_СУТЬ ЗАДАНИЯ:_ Пожалуйста, продолжите отрывок о советских политических судах, начав сразу после его последнего предложения.

_ИСХОДНЫЙ ОТРЫВОК:_
+ + + + +

Злоупотребление красноречием — это худо. Но какое ж слово тогда применим для злоупотребления закрытостью? Мечтал Достоевский о таком суде, где всё нужное в защиту обвиняемого выскажет прокурор. Это сколько ж нам веков ещё ждать? Наш общественный опыт пока неизмеримо обогатил нас такими адвокатами, которые обвиняют подсудимого ("как честный советский человек, как истинный патриот, я не могу не испытывать отвращение при разборе этих злодеяний…")

А как хорошо в закрытом заседании! Мантия не нужна, можно и рукава засучить. Как легко работать! — ни микрофонов, ни корреспондентов, ни публики. (Нет, отчего, публика бывает, но: следователи. Например, в Леноблсуд они приходили днём послушать, как ведут себя их питомцы, а ночью потом навещали в тюрьме тех, кого надо было усовестить [81]).

Вторая главная черта наших политических судов — определённость в работе. То есть предрешённость приговоров.

+ + + + +

_ПРЕДОСТАВЛЕННЫЙ МАТЕРИАЛ:_
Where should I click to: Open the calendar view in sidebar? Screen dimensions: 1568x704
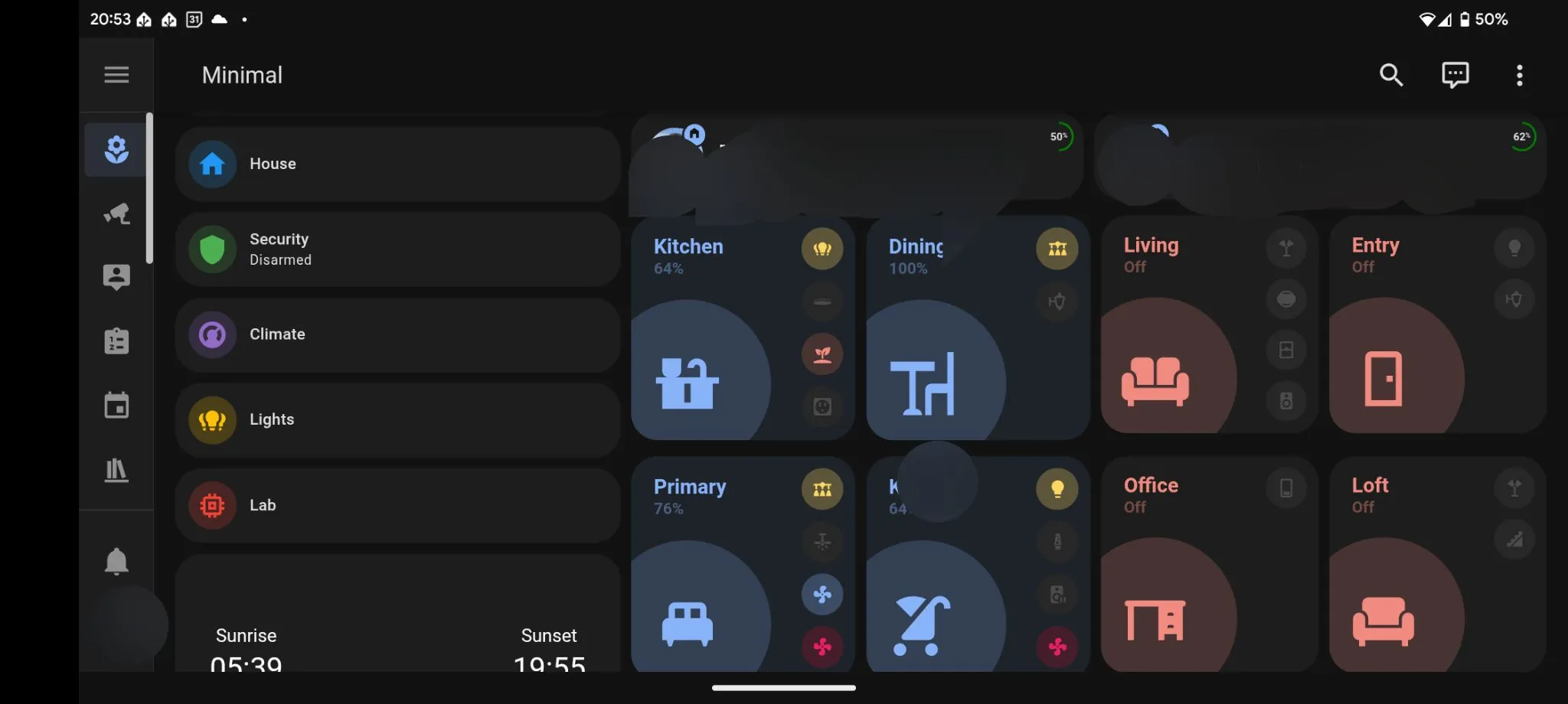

+ + + + +

_ОТВЕТ НА ЗАДАНИЕ:_
Всё тот же сборник "От тюрем…" навязывает нам материал: что предрешённость приговоров — дело давнее, что и в 1924-29 годах приговоры судов регулировались едиными административно-экономическими соображениями. Что начиная с 1924 года из-за безработицы в стране суды уменьшили число приговоров к исправтрудработам с проживанием на дому и увеличили краткосрочные тюремные приговоры (речь, конечно, о бытовиках). От этого произошло переполнение тюрем краткосрочниками (до 6 месяцев) и недостаточное использование их на работе в колониях. В начале 1929 Наркомюст СССР циркуляром № 5 осудил вынесение краткосрочных приговоров, а 6.11.29 (в канун двенадцатой годовщины Октября и вступая в строительство социализма) постановлением ЦИК и СНК было уже просто запрещено давать срок менее одного года!


Судья заранее знает — или по твоему делу конкретно, или в виде общей инструкции — какой приговор желателен. (Да ведь и телефон обычно есть в судейской комнате!) Даже, по образцу ОСО, бывают и приговоры все заранее отпечатаны на машинке, и только фамилии потом вносятся от руки. И если какой-нибудь Страхович вскричит в судебном заседании: "Да не мог же я быть завербован Игнатовским, когда мне было от роду десять лет!" — так председателю (трибунал ЛВО, 1942) только гаркнуть: "Не клевещите на советскую разведку!" Уже всё давно решено: всей группе Игнатовского вкруговую — расстрел. И только примешался в группу какой-то Липов: из группы никто его не знает, и он никого не знает. Ну, так Липову — десять лет, ладно.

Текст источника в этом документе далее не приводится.